Johnson experienced heartache plenty of times in his career, winning five NBA championships but also losing four times in the Finals. He didn't think James' reputation would sustain permanent damage if another title opportunity were squandered, dropping James to 1-3 in Finals appearances.

His prominence "may take a little hit," Johnson said, but added that it was equally important to look past the struggles of James. The Miami team itself might need to be broken up.

"What we might see is the end of this 'Big Three,'" Johnson said, referring to James, Wade and Bosh. "No matter what happens, things have to change with that team because everybody has caught up to them now. Teams are not afraid of them. They have adjusted to the Big Three."

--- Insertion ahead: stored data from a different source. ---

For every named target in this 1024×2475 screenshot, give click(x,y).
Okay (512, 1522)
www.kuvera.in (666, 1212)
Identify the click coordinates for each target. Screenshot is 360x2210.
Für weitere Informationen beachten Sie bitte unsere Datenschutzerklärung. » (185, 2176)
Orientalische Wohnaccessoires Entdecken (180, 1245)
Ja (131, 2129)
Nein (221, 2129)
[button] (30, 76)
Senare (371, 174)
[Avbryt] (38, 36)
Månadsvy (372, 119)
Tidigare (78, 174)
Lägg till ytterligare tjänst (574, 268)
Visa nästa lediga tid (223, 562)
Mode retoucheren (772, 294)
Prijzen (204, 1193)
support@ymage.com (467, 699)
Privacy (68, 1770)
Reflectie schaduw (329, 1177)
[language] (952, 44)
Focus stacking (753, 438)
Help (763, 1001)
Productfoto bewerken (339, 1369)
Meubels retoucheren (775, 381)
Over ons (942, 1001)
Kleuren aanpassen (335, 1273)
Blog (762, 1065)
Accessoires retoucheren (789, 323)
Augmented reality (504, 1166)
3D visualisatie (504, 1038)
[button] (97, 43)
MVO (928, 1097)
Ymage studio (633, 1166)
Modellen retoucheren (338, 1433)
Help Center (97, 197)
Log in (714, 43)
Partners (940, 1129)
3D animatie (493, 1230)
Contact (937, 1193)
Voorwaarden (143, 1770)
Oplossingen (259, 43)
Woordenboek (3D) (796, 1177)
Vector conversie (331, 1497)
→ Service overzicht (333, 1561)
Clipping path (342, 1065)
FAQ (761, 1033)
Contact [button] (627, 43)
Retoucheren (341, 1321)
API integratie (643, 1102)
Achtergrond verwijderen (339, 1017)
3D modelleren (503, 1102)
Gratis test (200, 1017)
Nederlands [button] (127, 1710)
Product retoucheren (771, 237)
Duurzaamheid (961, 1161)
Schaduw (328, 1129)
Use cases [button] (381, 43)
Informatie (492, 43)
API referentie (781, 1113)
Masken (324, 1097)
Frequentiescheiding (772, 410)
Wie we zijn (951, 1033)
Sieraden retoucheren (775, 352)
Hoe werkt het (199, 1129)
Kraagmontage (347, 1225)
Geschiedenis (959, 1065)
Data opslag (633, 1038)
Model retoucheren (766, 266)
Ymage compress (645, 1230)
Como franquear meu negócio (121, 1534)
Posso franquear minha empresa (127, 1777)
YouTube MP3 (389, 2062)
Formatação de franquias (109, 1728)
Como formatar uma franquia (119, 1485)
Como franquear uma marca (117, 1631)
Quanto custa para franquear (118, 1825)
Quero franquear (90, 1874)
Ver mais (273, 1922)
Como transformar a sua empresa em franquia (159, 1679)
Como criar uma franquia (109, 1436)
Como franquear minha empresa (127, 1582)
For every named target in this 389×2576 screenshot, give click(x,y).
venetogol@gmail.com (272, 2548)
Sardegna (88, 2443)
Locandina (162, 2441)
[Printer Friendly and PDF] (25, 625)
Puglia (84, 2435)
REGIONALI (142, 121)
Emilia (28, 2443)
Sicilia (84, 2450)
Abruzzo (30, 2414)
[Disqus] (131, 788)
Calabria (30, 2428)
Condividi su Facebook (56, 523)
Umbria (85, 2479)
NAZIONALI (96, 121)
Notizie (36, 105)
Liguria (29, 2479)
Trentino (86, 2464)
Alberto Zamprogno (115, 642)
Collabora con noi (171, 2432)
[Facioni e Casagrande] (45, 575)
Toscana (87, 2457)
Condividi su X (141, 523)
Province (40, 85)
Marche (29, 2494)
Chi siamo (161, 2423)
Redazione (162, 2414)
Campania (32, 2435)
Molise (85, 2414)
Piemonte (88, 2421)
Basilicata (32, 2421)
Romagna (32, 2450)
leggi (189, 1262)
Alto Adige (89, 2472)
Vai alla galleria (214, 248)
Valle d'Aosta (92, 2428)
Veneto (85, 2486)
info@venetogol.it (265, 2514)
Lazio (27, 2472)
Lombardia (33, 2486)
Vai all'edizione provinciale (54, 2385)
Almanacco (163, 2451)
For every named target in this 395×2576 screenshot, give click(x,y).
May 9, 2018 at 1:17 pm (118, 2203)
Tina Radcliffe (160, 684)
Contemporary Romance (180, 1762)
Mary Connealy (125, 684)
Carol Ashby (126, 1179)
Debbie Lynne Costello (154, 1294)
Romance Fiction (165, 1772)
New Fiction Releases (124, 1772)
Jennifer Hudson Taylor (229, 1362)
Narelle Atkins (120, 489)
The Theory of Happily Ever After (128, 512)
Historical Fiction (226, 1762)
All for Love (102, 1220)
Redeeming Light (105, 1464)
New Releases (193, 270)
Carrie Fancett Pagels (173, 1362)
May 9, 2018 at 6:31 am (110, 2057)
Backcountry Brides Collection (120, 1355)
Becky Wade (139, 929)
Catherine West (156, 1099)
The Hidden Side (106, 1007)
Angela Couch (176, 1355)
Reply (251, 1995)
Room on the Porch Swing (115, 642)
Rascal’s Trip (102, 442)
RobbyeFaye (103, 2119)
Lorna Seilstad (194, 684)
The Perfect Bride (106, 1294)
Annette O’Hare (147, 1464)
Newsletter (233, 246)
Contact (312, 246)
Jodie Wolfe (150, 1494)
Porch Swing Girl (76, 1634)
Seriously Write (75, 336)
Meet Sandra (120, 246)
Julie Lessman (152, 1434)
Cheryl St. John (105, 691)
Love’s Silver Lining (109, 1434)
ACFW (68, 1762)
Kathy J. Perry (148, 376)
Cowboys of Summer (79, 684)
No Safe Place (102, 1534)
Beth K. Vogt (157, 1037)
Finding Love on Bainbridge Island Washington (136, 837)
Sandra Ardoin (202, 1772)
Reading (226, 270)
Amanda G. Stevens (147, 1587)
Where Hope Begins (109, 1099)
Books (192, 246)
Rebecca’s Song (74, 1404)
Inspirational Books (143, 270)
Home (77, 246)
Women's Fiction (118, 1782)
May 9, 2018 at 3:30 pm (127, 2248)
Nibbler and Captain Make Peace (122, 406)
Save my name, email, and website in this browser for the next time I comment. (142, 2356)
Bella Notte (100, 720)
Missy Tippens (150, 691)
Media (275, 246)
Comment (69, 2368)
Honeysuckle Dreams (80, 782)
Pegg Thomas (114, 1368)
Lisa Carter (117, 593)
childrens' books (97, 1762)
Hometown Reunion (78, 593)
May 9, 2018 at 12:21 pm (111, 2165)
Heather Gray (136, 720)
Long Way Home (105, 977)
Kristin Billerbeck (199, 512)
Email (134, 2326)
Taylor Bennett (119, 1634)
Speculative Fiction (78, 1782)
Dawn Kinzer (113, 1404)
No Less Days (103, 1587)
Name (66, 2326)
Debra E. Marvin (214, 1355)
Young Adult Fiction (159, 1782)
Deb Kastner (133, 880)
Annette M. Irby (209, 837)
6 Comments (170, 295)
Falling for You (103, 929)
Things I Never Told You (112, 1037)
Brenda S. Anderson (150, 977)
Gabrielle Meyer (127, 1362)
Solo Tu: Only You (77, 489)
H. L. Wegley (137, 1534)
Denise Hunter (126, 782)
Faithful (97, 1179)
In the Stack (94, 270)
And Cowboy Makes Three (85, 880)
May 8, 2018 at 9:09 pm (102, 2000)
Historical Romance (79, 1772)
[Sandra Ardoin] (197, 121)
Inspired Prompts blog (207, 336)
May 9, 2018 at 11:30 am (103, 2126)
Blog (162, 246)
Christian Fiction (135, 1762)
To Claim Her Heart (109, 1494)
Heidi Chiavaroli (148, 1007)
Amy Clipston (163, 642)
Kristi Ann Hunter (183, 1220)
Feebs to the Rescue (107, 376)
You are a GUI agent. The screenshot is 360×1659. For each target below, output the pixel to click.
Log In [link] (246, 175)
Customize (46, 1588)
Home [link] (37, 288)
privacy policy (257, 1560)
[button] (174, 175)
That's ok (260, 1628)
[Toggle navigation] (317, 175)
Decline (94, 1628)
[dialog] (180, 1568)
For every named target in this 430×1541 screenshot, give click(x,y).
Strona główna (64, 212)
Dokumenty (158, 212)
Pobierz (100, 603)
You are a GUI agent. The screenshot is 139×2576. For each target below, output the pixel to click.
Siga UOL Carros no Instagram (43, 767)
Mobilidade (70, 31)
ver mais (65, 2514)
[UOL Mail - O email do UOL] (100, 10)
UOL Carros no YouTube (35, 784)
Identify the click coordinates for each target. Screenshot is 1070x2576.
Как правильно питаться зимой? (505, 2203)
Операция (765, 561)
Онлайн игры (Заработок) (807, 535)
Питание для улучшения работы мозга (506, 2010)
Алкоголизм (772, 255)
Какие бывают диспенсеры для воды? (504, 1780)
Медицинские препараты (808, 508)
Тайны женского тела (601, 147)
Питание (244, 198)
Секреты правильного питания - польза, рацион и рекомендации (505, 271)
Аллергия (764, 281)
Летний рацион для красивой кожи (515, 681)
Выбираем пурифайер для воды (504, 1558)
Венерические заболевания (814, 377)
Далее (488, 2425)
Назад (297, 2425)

It's not as though the Spurs have a name-brand defender shutting down James. They're known for their terrific team defense, but youngsters Kawhi Leonard and Danny Green have taken turns on James with rousing success.

It's up to James now. The rest of the Finals is waiting.

"We're not worried about LeBron," Wade said. "He's going to find his way. He's going to get in a groove."

Parker day to day

Tony Parker was listed as day to day after an MRI exam confirmed a strained right hamstring.

He left Game 3 early in the fourth quarter with the Spurs ahead by 23.

"The good news it's not a tear. It's not a defect," Parker said. "Now I just have to see how I'm going to feel [Thursday]."

Parker is averaging 13.3 points and 6.3 assists in the Finals.